Eskimoid in type. "It is supposed," says Dr. Duren J. H. Ward, "that this little Eskimoid man was followed by the famous Mound Builder, who finally spread his art and civilization up and down the Mississippi Valley and east and west for great distances. His characteristic works are found in Ohio and in Iowa, in Louisiana and in Wisconsin. He has left a vast amount of evidence as to his physical characteristics and the material stage of his civilization; but he is withal a great mystery. His mounds, so numerous, constitute together the most baffling problem in Archæology. What are they, what were they for? Some of them are doubtless the remains of his dwelling places, but many are not. Some have religious significance; some may have been for defence. Doubtless in many of them is buried the owner of the lodge which once existed thereon or thereby. Probably with his bones are to be found his implements of peace and war, and oft-times, too, the bones of his slaves and his wives, who were sacrificed to accompany his spirit on the long voyage to the land of the Great Spirit."

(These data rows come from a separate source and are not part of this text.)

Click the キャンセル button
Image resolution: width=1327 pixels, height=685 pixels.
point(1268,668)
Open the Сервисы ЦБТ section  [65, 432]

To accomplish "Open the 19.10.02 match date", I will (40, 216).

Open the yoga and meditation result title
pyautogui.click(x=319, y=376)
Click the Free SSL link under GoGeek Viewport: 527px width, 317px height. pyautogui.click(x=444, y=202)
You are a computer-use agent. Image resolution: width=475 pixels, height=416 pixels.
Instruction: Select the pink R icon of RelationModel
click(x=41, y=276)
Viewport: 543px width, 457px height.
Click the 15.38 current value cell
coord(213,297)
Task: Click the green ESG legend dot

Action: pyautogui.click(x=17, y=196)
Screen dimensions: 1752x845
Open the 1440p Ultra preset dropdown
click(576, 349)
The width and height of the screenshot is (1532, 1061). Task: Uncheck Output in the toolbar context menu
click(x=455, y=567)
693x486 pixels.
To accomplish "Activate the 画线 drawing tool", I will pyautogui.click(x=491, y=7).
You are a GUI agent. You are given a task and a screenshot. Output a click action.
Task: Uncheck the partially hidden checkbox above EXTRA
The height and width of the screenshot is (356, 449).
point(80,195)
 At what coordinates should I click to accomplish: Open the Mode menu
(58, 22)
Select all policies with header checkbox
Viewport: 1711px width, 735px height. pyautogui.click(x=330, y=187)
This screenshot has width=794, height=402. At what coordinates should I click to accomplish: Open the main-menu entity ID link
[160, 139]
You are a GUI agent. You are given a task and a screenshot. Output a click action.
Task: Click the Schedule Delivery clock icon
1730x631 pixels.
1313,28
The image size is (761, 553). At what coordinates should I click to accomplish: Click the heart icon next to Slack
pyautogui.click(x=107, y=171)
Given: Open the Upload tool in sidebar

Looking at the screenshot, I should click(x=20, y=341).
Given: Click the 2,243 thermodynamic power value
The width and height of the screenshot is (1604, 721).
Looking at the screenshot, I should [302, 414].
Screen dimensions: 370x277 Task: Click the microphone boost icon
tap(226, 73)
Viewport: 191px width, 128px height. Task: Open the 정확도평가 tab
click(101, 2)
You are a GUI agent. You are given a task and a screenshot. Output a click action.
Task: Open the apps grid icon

What became of the Mound Builder is a great mystery. He had disappeared, no one knows how long, before the first white man discovered the Mississippi Valley. That he lived in Iowa in great numbers is evidenced by the mounds which may be found on the banks of nearly every stream of any consequence in the State.
The Indians. — The Mound Builder was displaced, or at all events followed, by the North American Indians — a people who to-day are rapidly approaching extermination.